Adams’s grandmother, named Isabell Thing, made gourd rattles. “I have a rattle that belonged to her — a very simple gourd with a bird she painted on it.” Of her own success with gourd crafts, people have told Adams: “Well, you got that gift from your grandmother.”
Isabell Thing was famous in San Diego as a medicine woman, says Adams. “She was a full-blooded Indian originally from around Balboa Park and was well-respected by all the local reservations as a healing woman who used the native plants to do her medicine work.”
Gourd-rattle makers must have deft hands — and a tuned ear. “We make holes in the gourd and put dried seeds in. When you have the right sound, you seal the holes closed.”
Beyond their ceremonial uses, gourds once had practical uses, too. “Whenever the Kumeyaay traveled, they carried food in their gourd containers, and they made canteens of them, so they would have water when they went into the desert.”

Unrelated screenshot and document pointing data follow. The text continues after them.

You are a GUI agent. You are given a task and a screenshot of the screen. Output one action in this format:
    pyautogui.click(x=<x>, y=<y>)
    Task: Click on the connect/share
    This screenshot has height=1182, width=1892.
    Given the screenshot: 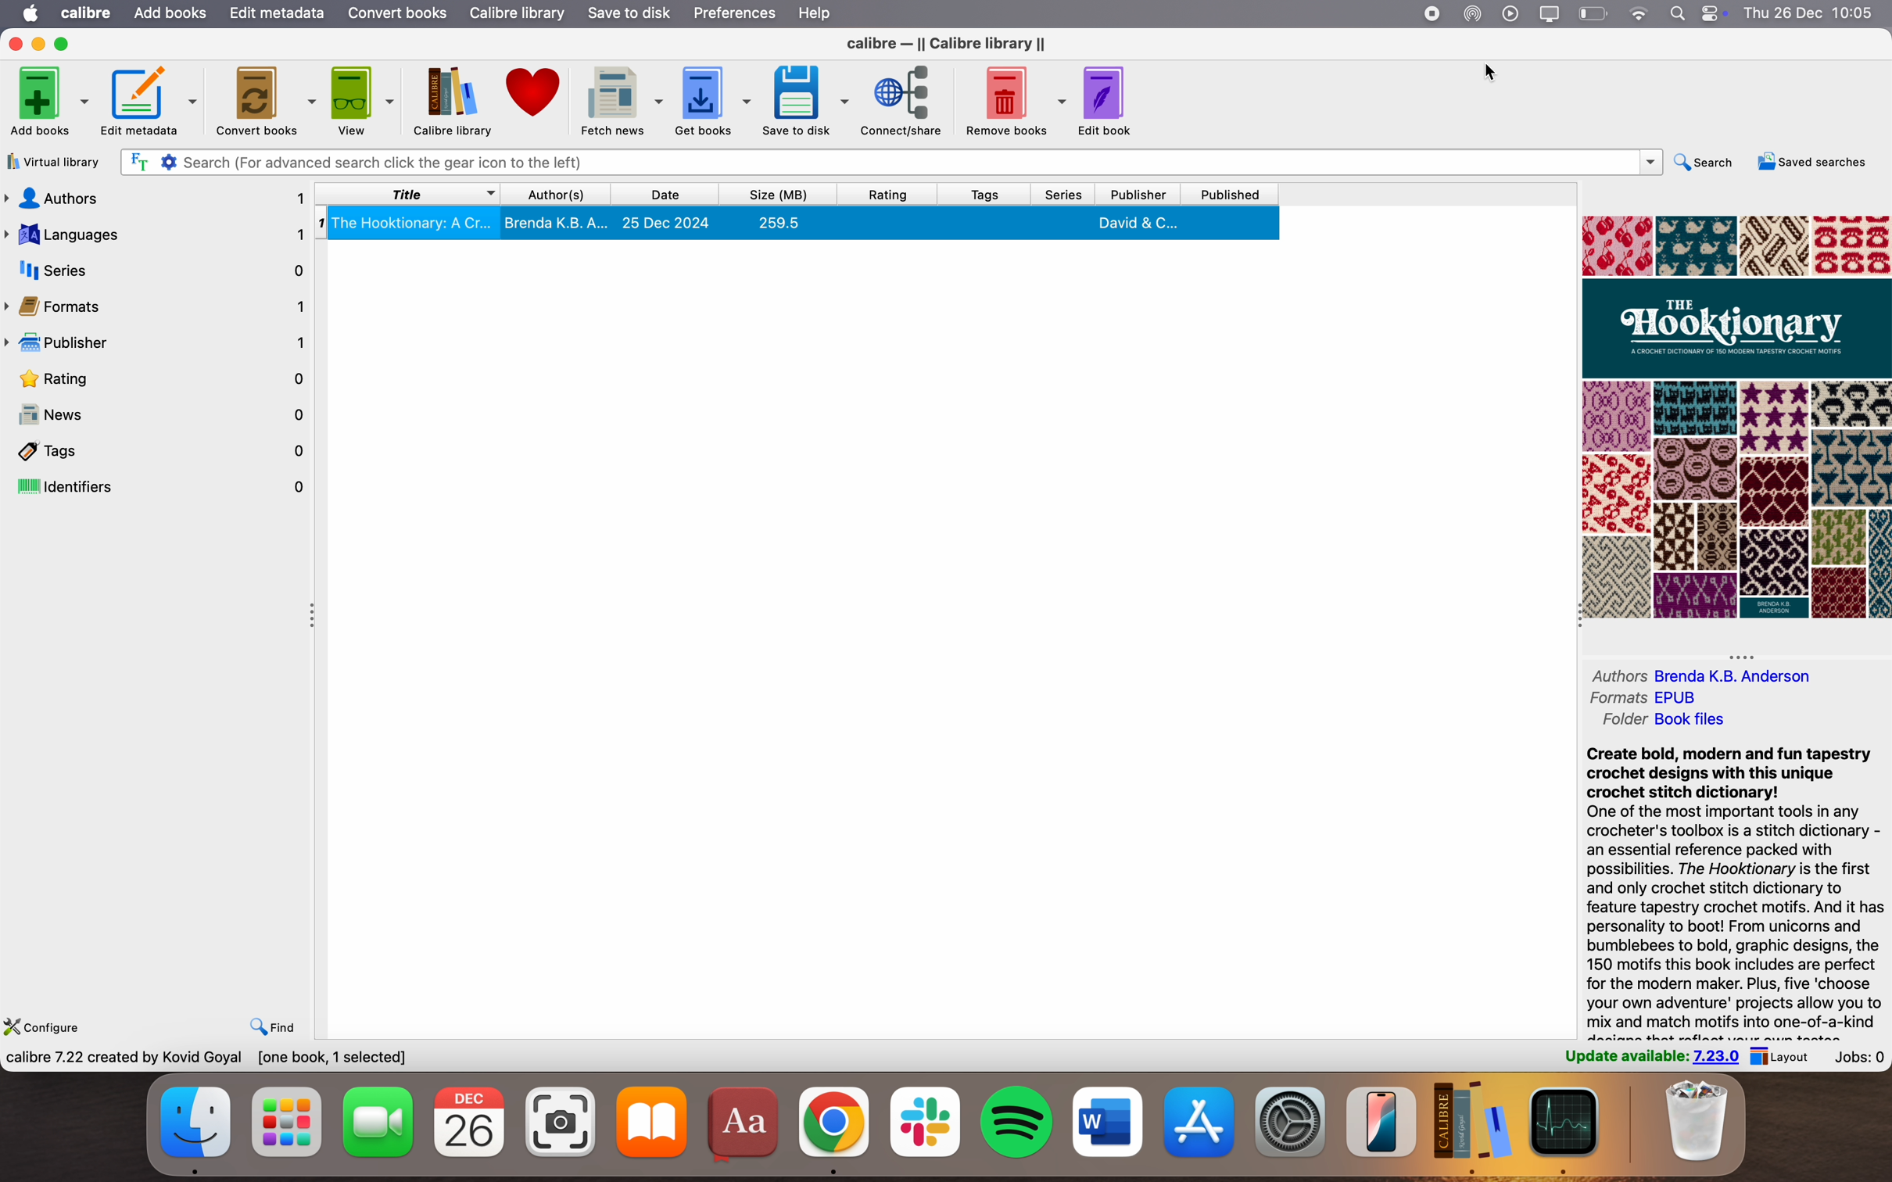 What is the action you would take?
    pyautogui.click(x=904, y=99)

Being melon-family members, gourds need a large growing space to sprawl, which Adams, who lives near the stadium, lacks. She gets — or, you might say, gathers — hers at a gourd farm in Temecula. She’ll be there this week stocking up for this Saturday’s class at Mission Trails Regional Park, where her students will learn ornamental uses for gourds. They’ll make bowls and vases for dried flowers and decorate them with authentic Kumeyaay designs. “But I’ll also show them that some gourds are too pretty to mess up with paint. Just scoop it out and leave it at that. Let the natural beauty of the gourd come through.” Gourd crafts last “forever,” Adams promises, “if you don’t drop them.” Treat them like pottery, she advises. Noting that the Kumeyaay are part of a universal gourd-craft culture, she says, “Gourds have been dug up from thousands of years ago — they were buried with the Egyptians. They have been found all over the world.”